Some large cities (Philadelphia, PA, for example) have multiple zip codes. When asked to report a ZIP code for a city, you can decide how to handle this. Possible options include reporting all ZIP codes for a particular city, reporting the first ZIP code you find for that city, reporting one example ZIP code and stating there are other possibilities, or designing a method of your own choosing. You must report at least one ZIP code for a city if it is in the list of known cities.

Reporting Closest Cities

Be careful when reporting the closest city to a given city. Do not report the same city. For example, the city with a population over 100,000 closest to Philadelphia, PA, should not be Philadelphia, PA, but some other city. This is further complicated by the fact that many big cities have multiple ZIP codes, when reporting the closest big city, ensure that the city names are in fact different.

Computing Distances

You should use the "great circle" distance formula to compute the distance between two cities. If the first city is at a geographic location (lat1, long1), and the second city is at (lat2, long2), then the distance between the two cities is given by the formula:

D = R acos( sin(lat1)sin(lat2) + cos(lat1)cos(lat2)cos(long2-long1))

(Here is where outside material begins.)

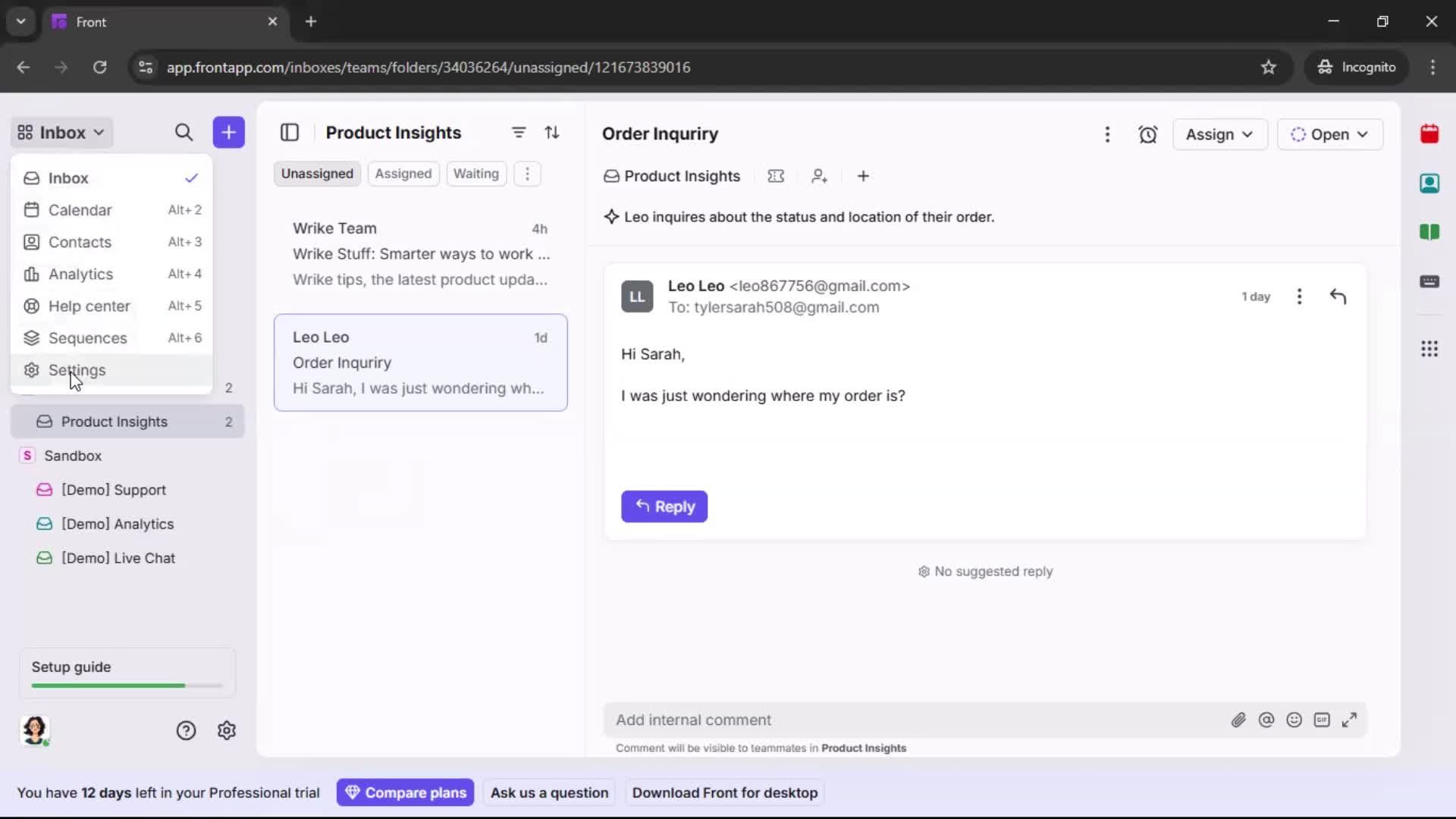Click Download Front for desktop link
The width and height of the screenshot is (1456, 819).
pyautogui.click(x=725, y=792)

Where R is the radius of the Earth (6371 km or 3963 miles), and acos is the inverse cosine. You can get this function by importing the math module in python. Note that each lat/long must be converted from degrees to radians before computing a sine or cosine. The formula for this conversion is

rad = deg*pi/180 


Missing Data

This data file we have provided you is by no means complete. Some ZIP codes were missing or did not have lat/long data and were removed. For some cities, we did not have population data, so we set the population arbitrarily to 0. If your favorite US city or hometown in the US is missing and you know all the info (ZIP, city name, county name, state, lat, long, and population), let us know and we will be happy to add a few cities, but we are not trying to maintain a comprehensive list.

Optional Components
As noted above, these questions are NOT required to receive full credit. There are many extensions you could add to this program. Here are a few we thought might be interesting.

k-closest cities

Instead of printing the closest city with a population over 100,000 (or some other threshold), find the k-closest large cities. Make sure that your cities are distinct. For example, if the user asks for the five closest large cities to Swarthmore, do not report five separate ZIP codes that are all located in Philadelphia.

Most isolated city

Find the city whose population is less than 100,000 (or some other threshold) and whose closest city with a population over 100,000 is furthest away. What happens as you change the population threshold? Note that this computation could be very time consuming. It might help to first build a separate list or dictionary of only the cities with a population over 100,000. There are only 224 such cities in our list, but these cities have over 6800 ZIP codes. On my desktop, computing the closest city out of all possible cities for 10 separate cites took just under two seconds. For 1000 separate cities the calculation takes just over two minutes. Computing the distance between every pair of cities in the data set would take about an hour and a half. I don't recommend waiting that long for this assignment.

Plot the cities

Plot a map of the locations of all the ZIP codes in a particular numerical range, a particular state, or a particular county. We haven't tried plotting all the ZIP codes, so this is an other option where you might want to start small and see how many ZIP codes you can plot. If you get really fancy, you can draw circles to represent a ZIP code that is proportional to the size of the city. You could end up with something cool or a big messy blob. Excluding Alaska and Hawaii helps with the drawing, but makes Alaskans and Hawaiians mad. One cool version of this idea is the zipdecode project.